A Bridgehead of Democracy

The celebrations for the 70th anniversary of the Allies landing in Normandy have also shown how much the perception of this historic event has changed.

The interaction of historical memory and current political events made the 70th anniversary of the landing of the Allied troops in Normandy a moment of contemporary history, during which hardly any gesture went unnoticed. And of course it was appropriate for remembering the victims who gave their lives from the beginning to the end of Hitler’s regime.

In the newspaper der Welt, Til Biermann recalled what the military fought out in June 1944, and he appears to be still surprised at the lack of retribution. “The old SS cavaliers, many with experience of the Eastern Front and in the War of Extermination, killed fiercely and used their predominant, elevated position on the edge of the Atlantic in an ice-cold fashion. The Western Allies’ “Operation Overlord” ended on Aug. 30, 1944 with the German troop’s retreat across the Seine. At the end of the summer of the invasion, approximately 88,000 dead Brits, Canadians and Poles, and almost 125,000 dead Americans were being mourned. They were accompanied by 240,000 fallen German soldiers in France. Why should we be thankful? In the Book of Hosea in the Old Testament we read: ‘For they have sown the wind, and they shall reap the whirlwind.’ The Germans brought death to other nations, sowing a wind of decay. As punishment, the Germans did not receive a whirlwind but rather a gentle breeze. We could be thankful that the Allies did not repay like with like, instead stopping the slaughter for the most part as soon as military groups had surrendered.”

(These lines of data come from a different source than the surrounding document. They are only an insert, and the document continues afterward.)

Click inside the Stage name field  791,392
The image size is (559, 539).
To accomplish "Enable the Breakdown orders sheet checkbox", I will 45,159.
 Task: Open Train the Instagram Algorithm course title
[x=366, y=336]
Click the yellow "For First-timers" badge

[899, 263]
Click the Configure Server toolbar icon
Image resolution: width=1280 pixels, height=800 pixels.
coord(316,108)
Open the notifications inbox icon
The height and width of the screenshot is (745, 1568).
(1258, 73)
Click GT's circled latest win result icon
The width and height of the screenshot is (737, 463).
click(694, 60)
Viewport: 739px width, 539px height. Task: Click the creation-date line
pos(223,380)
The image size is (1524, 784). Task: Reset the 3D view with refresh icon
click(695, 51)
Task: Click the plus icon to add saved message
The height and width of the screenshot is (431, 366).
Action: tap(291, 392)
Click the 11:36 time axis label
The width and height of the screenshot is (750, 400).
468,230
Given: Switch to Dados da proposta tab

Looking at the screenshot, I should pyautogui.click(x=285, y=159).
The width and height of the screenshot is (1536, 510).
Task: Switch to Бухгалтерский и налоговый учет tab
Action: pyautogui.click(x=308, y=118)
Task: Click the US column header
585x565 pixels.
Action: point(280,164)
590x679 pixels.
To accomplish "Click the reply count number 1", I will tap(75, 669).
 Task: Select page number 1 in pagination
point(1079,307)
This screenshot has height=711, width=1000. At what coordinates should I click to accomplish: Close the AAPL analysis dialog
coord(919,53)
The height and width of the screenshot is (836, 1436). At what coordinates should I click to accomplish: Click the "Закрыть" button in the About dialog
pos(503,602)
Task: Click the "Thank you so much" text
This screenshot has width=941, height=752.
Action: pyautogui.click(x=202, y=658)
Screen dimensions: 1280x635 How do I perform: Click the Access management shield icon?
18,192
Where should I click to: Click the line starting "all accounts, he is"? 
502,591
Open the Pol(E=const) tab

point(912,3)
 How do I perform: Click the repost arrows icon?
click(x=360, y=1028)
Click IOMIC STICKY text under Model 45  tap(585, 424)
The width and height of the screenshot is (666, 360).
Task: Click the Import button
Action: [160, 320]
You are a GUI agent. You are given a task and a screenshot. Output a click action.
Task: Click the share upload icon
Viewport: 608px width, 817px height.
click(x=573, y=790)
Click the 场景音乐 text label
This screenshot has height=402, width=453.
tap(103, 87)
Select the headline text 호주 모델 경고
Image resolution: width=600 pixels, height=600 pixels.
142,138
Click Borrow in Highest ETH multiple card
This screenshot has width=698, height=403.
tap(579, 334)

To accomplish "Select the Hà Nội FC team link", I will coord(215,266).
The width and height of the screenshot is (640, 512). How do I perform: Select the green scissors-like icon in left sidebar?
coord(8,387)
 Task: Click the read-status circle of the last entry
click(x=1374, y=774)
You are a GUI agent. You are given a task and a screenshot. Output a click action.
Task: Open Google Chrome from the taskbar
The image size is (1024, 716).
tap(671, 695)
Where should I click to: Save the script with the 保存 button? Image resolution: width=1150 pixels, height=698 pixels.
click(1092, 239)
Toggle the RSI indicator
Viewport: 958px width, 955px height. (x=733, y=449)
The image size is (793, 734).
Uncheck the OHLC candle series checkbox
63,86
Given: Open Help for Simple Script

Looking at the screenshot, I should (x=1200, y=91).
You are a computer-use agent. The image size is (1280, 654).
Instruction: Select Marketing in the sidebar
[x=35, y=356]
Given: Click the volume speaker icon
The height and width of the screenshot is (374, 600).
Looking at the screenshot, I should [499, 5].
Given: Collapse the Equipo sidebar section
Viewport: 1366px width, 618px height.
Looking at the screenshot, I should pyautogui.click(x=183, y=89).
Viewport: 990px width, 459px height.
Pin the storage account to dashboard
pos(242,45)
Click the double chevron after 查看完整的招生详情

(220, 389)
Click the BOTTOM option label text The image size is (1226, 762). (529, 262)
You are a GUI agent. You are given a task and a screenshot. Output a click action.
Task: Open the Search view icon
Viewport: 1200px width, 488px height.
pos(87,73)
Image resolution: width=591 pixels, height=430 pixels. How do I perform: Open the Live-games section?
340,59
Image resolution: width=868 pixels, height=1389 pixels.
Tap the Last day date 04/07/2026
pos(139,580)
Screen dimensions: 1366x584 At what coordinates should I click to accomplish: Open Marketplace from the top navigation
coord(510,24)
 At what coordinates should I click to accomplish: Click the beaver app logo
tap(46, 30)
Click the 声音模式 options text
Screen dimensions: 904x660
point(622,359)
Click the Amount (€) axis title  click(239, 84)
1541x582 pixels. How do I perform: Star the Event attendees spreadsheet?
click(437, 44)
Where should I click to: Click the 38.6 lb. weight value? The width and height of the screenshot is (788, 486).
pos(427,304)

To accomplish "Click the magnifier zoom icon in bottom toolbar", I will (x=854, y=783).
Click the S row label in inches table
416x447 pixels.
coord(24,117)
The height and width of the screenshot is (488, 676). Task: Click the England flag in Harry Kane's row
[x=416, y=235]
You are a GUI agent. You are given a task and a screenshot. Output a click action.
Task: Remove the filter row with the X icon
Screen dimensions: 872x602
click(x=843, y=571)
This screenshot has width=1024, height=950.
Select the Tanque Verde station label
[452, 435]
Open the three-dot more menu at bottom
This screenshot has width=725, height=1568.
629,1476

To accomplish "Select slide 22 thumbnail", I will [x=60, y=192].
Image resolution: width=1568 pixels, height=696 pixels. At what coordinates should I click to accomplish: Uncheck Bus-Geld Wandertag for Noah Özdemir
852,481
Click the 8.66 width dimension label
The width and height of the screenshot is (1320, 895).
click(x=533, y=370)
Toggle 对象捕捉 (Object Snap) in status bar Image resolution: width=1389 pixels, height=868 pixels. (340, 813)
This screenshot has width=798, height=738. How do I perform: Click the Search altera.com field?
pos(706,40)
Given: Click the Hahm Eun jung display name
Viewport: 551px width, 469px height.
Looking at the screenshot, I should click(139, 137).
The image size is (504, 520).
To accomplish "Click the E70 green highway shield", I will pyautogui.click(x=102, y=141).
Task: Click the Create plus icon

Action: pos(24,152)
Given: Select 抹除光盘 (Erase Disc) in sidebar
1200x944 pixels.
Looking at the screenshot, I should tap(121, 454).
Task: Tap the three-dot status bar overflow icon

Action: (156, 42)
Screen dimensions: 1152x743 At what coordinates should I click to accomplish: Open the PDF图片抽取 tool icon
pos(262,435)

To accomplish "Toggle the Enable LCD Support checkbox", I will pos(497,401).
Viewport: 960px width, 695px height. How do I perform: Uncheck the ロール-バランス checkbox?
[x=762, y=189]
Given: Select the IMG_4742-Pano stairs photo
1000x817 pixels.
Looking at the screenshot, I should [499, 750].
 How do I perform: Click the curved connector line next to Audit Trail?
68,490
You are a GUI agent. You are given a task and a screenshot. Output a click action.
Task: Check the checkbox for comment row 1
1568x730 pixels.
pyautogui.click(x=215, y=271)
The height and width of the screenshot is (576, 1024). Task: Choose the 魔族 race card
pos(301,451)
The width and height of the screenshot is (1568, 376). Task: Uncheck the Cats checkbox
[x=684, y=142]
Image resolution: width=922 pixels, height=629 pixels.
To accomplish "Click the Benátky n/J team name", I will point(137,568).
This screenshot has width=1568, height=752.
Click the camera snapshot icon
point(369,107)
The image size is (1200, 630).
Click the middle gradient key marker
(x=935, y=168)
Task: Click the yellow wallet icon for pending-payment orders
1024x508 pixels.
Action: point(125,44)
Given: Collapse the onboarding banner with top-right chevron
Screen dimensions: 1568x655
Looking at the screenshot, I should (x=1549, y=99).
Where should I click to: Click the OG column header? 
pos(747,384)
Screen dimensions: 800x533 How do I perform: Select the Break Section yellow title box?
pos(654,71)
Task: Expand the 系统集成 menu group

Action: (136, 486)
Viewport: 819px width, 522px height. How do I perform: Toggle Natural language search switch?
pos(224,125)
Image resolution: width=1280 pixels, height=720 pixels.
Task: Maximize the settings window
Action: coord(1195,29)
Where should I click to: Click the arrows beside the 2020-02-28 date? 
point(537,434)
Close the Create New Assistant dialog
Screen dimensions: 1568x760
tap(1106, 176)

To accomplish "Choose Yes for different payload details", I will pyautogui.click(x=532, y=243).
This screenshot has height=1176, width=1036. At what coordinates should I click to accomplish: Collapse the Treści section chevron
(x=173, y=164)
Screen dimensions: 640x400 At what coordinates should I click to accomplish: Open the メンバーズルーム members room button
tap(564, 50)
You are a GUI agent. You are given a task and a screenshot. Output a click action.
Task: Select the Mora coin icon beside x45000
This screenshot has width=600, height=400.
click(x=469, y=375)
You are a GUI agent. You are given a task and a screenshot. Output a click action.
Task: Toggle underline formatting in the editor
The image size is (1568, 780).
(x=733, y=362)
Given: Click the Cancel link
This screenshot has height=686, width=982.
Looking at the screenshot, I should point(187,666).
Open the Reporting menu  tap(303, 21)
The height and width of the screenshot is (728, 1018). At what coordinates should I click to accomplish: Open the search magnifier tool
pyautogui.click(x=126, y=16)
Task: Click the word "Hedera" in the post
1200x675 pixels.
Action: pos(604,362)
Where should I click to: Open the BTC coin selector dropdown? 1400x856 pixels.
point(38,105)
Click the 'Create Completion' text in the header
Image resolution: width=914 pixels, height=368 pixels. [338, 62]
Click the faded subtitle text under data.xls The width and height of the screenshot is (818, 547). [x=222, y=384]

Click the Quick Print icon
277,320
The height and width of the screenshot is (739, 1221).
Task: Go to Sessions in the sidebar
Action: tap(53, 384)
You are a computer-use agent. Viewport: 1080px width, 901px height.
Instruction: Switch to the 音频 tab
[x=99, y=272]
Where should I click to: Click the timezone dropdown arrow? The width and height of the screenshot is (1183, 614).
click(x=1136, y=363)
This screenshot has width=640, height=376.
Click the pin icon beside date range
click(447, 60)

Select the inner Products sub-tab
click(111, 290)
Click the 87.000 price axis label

Daniel Kretschmar hints in the newspaper Taz at how much the perception of this historic event has changed. “As Helmut Kohl, together with Ronald Reagan, visited the German military graveyard in Bitburg in 1985 and held hands with veterans from both sides of the war over the graves of the SS troops, he redeemed the criminal organization as much as he could: as victims among victims of the Great War. The question of the difference between the offenders and the victims of the war and the question of historical guilt have been raised. What once triggered a tangible fight between historians is now registered with a simple shrug of the shoulders. Except, perhaps, in Russia.”

Berthold Kohler doesn’t want to miss out on the chance to use this context to refer to the political reality of the Ukraine crisis in the newspaper FAZ. “Prior to this, Obama named Omaha Beach, where an exceptional number of Americans fell, ‘a bridgehead of democracy.’ That may well be what people say about the beaches of Crimea. They have definitely become a bridgehead of autocracy.”